Palm-oil stockpiles in Malaysia, the world’s biggest producer after Indonesia, probably climbed 7 percent in August to the highest level in 11 months as exports lagged behind output, according to a survey. Prices slumped.
Stockpiles increased to 2.14 million metric tons from 2 million tons in July, according to the median in the Bloomberg survey of two analysts and three plantation companies. That would be the highest level since 2.16 million tons in September last year. Output climbed 0.5 percent to 1.7 million tons on-month, while exports rose 9.5 percent to 1.42 million tons, the survey showed. The Palm Oil Board releases the data on Sept. 10.
Higher inventories of the commodity used in everything from candy to fuel may extend this year’s 5.8 percent decline in prices even as a rally in soybeans to a record increases the cost of a rival edible oil that’s crushed from the crop. Lower palm-oil prices may hurt profits at growers including Sime Darby Bhd., the biggest listed palm-oil producer.
“Palm-oil stockpiles are expected to climb further as production is seen outpacing exports,” said Nagaraj Meda, chairman of Hyderabad, India-based Transgraph Consulting Pvt. “September and October production is expected to be robust.”
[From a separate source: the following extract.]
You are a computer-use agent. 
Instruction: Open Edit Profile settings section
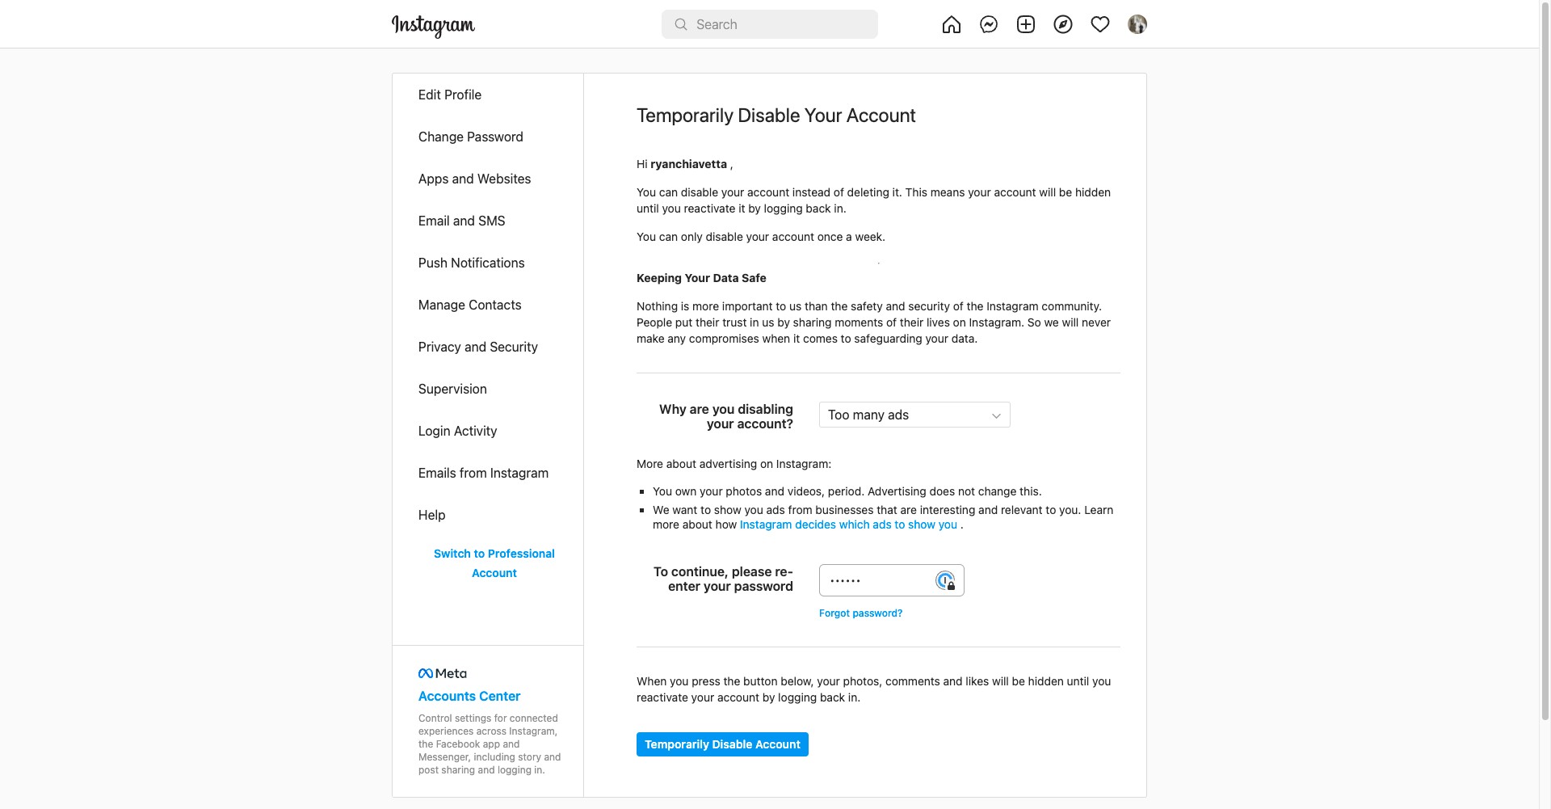pyautogui.click(x=450, y=95)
Palm oil for November delivery fell 2.2 percent to 2,990 ringgit ($958) a ton on the Malaysia Derivatives Exchange, the biggest decline at close since July 26. The price has dropped from a 13-month high of 3,628 ringgit in April on concern slower global economic growth may cut consumption, boosting stockpiles.
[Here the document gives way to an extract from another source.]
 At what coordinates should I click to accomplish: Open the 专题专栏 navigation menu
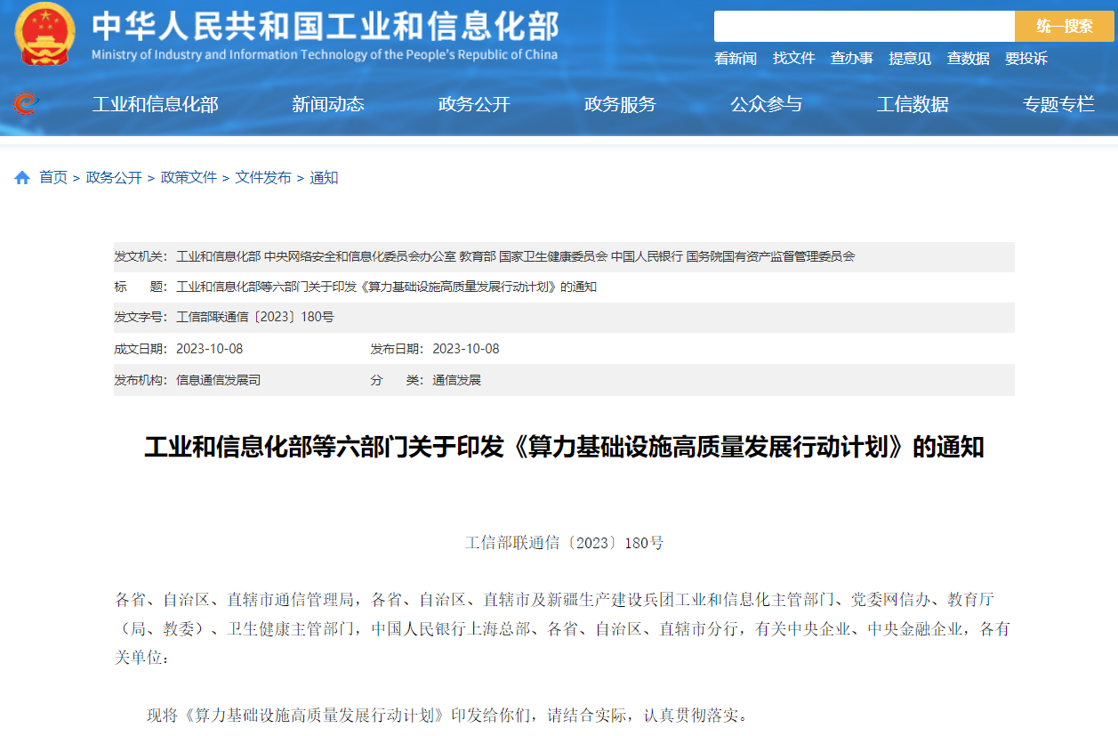tap(1057, 104)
Exports from Malaysia climbed 17.7 percent to 1.45 million tons last month, surveyor Intertek estimated on Aug. 31. In July, shipments declined to 1.3 million tons, while output increased for a fifth month to 1.69 million tons, according to the board. Output typically peaks from July to October.
Soybeans in Chicago rallied to a record $17.89 a bushel yesterday as a drought in the U.S. hurt supplies from the biggest producer. The rally boosted soybean oil’s premium over palm oil to $316.12 today, the highest since 2008, according to data compiled by Bloomberg. Both oils are used in foods and fuels.
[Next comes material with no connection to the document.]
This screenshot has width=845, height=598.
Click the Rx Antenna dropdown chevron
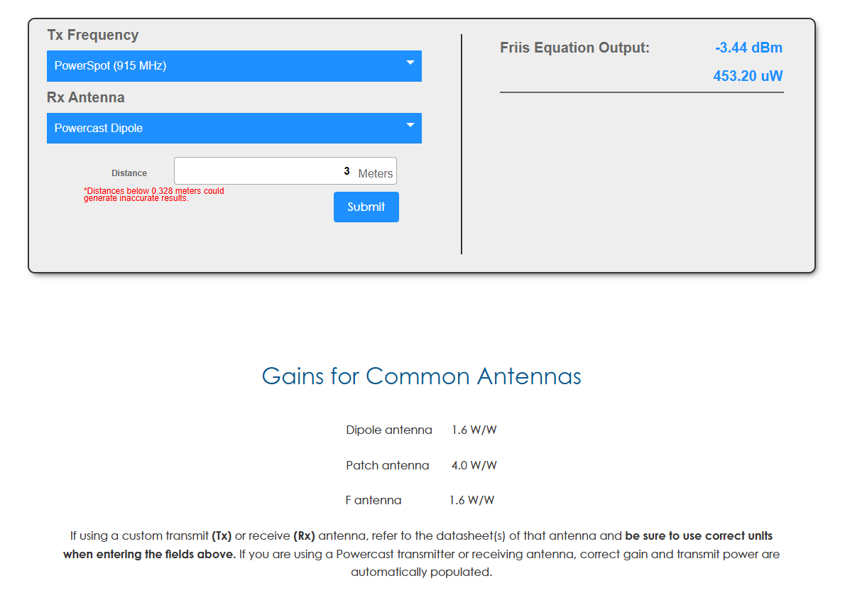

Prices may advance to as much as 3,300 ringgit a ton in the fourth quarter on demand from India and China, Sabri Ahmad, chief executive officer of Felda Global Ventures Holdings Bhd., said on Aug. 29. India’s edible-oil consumption normally peaks during the festival months of September to November.
“With current huge discounts against soybean oil it should start to encourage demand for palm oil,” Ivy Ng, an analyst at CIMB Group Holdings Bhd., said from Kuala Lumpur. “If demand picks up due to festivals in China, then stockpiles could remain at the lower end of 2 million tons during September-October. Above 2.2 million tons is bad for the market.”
World crude palm-oil consumption will probably climb to 54.7 million tons in 2013 from 49.6 million tons this year, Abah Ofon, an analyst at Standard Chartered Plc, said on Aug. 27. Per capita demand in India, the biggest importer, has more than doubled in the past six years, he said.
Malaysia’s production estimate for 2012 was cut to 18.5 million tons from 19 million tons, the Plantation Industries and Commodities Ministry said on Aug. 1. Output was a record 18.9 million tons last year, board data show.